[Records from a data source]
=======

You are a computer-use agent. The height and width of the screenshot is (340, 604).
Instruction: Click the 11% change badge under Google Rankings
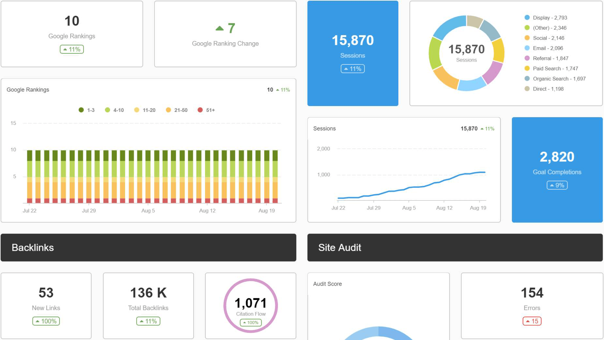pyautogui.click(x=72, y=49)
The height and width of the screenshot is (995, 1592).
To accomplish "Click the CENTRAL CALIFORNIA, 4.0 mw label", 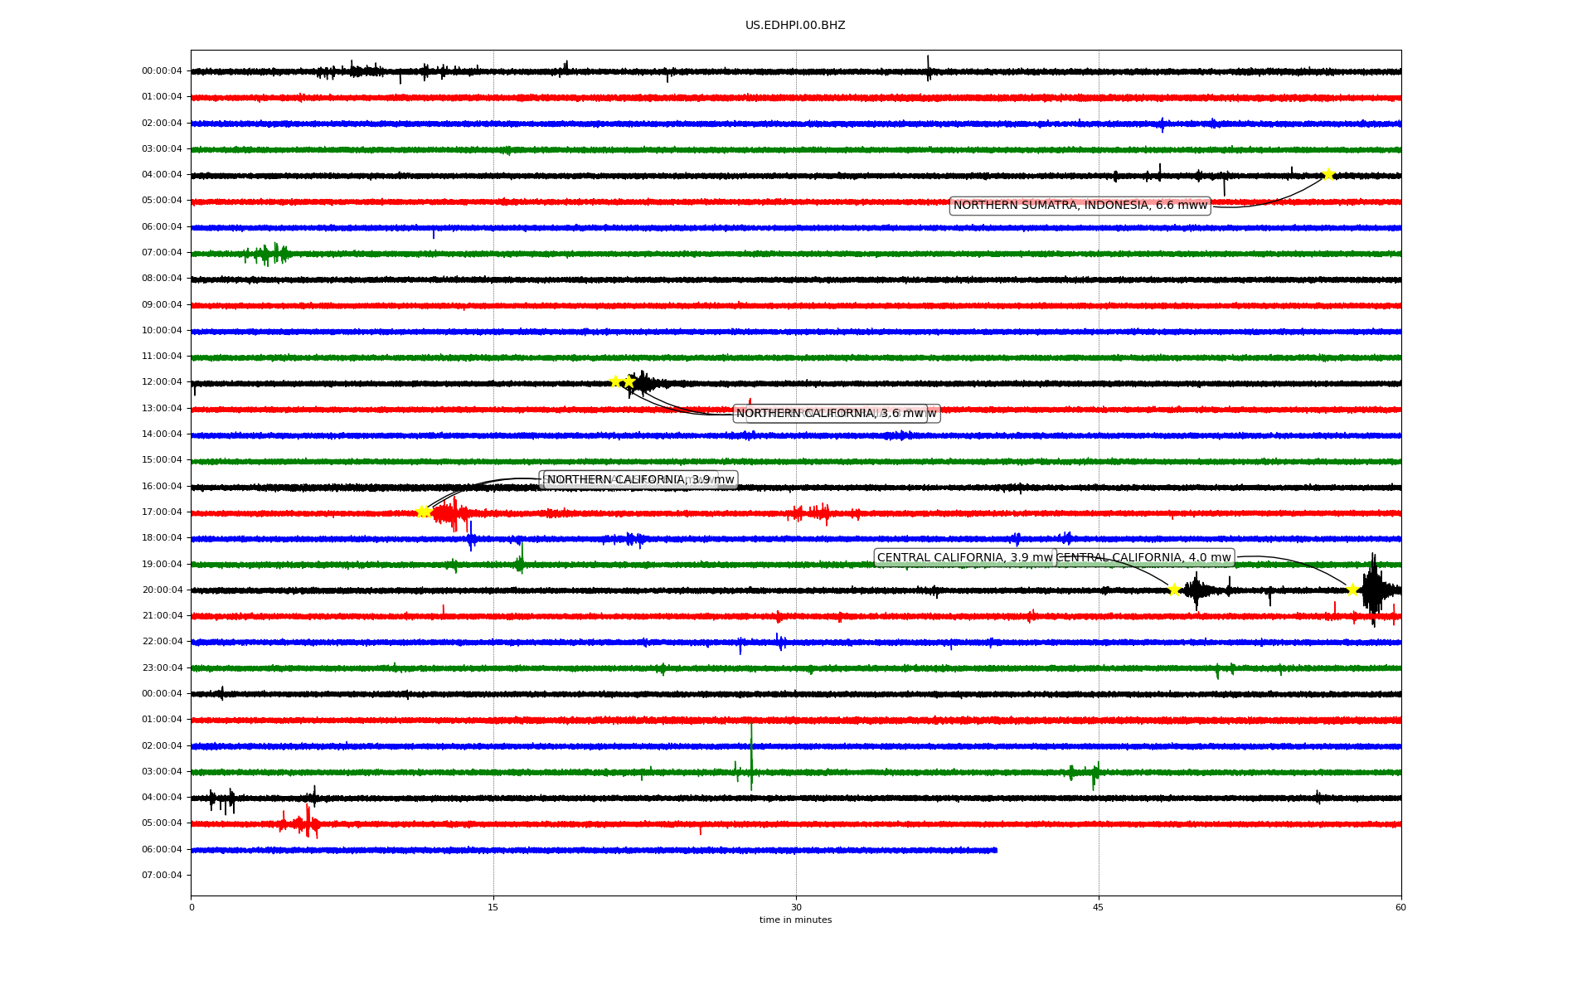I will tap(1144, 558).
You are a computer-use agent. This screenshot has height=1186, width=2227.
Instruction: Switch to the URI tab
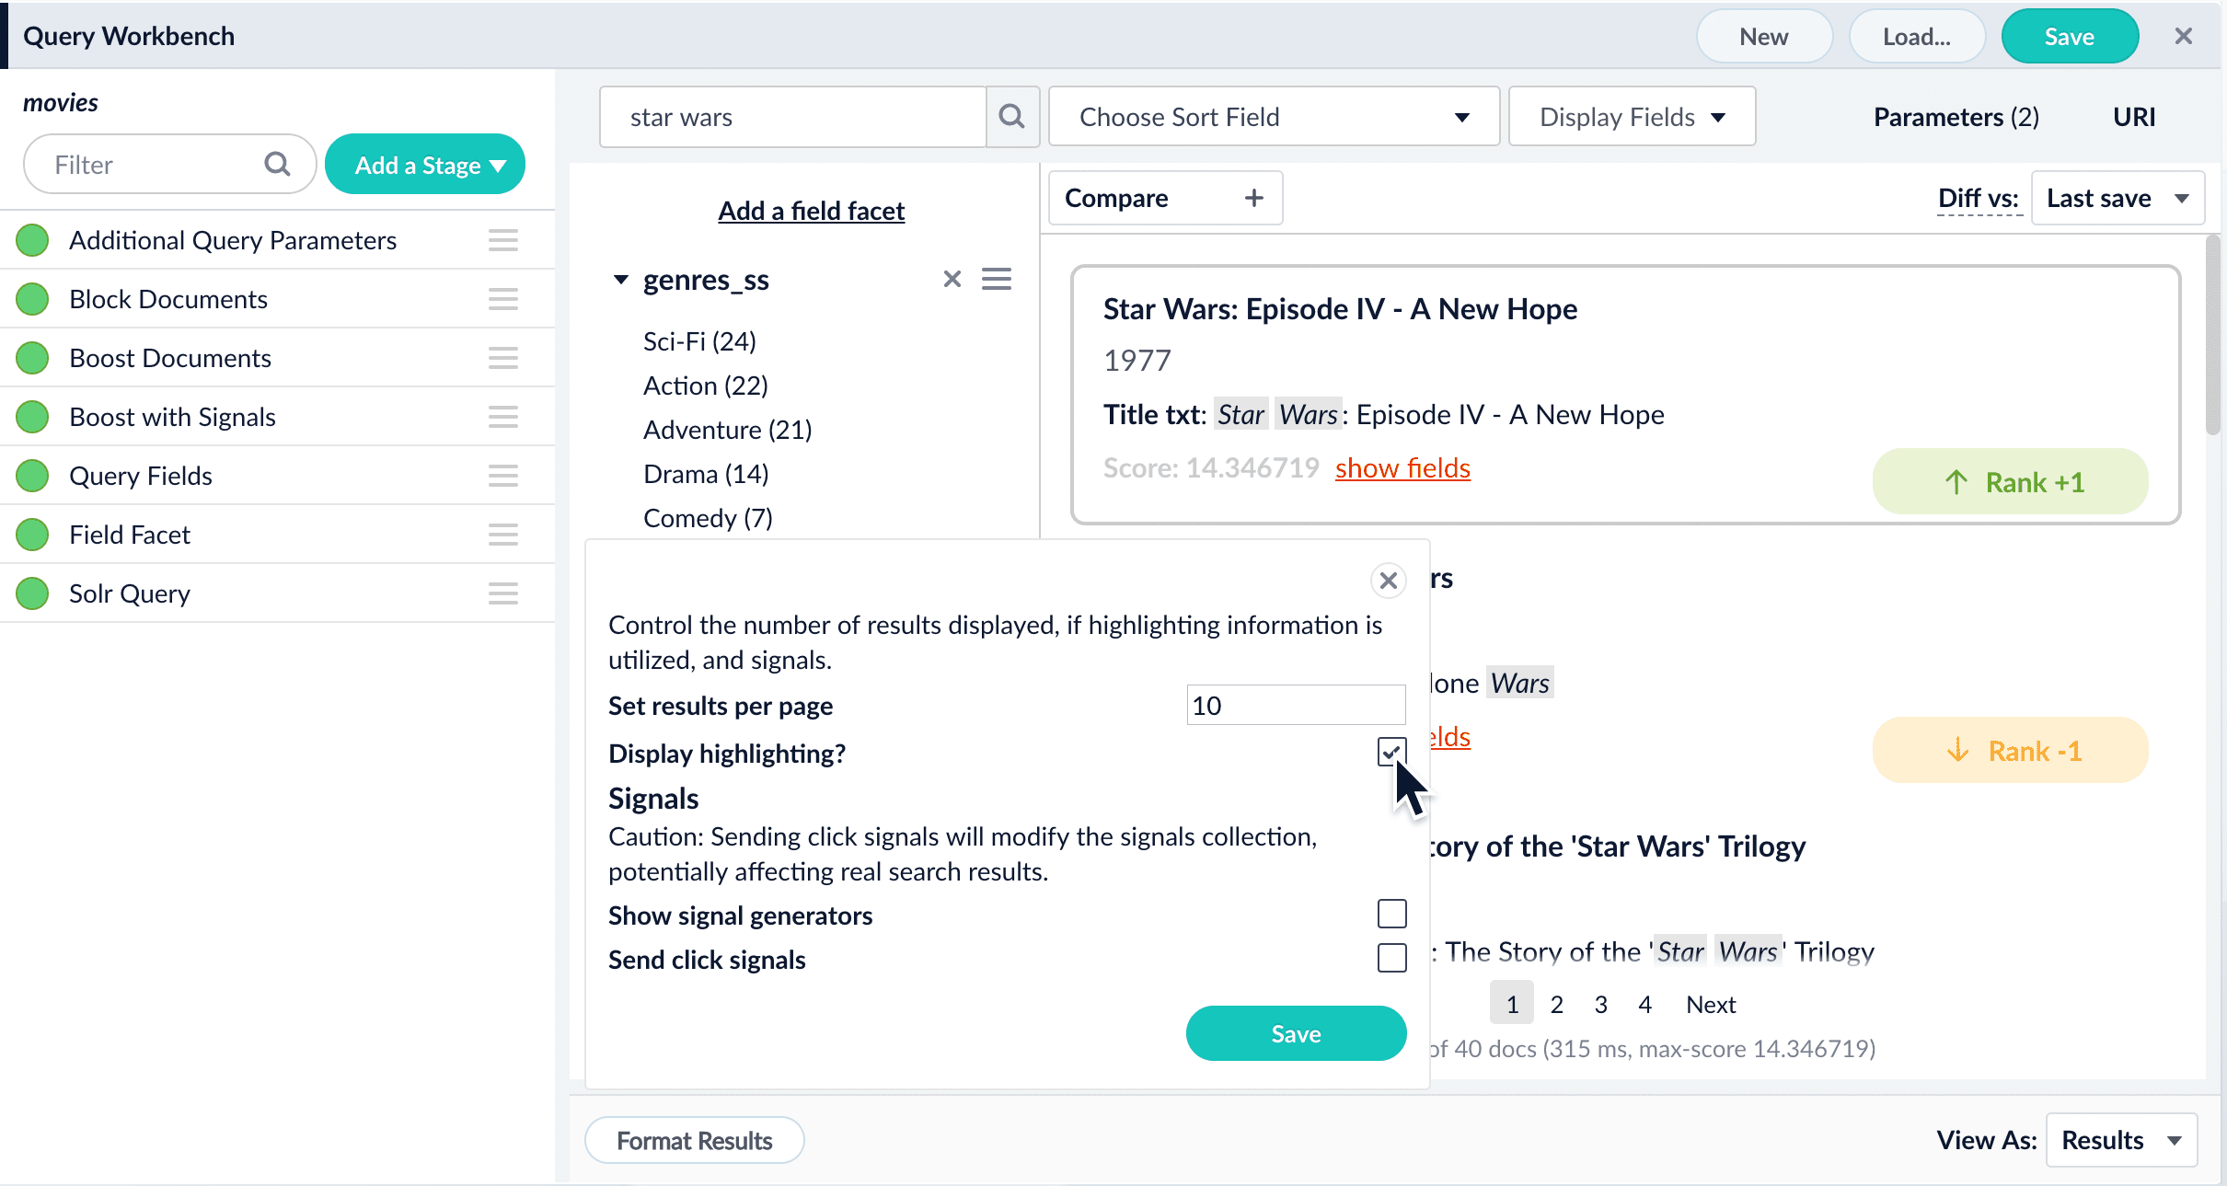(2133, 117)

=======

> _WORK INSTRUCTIONS_
Across the entries above, tally every line that includes the string "height", then state only the count.

> _EXERCISE OUTPUT_
3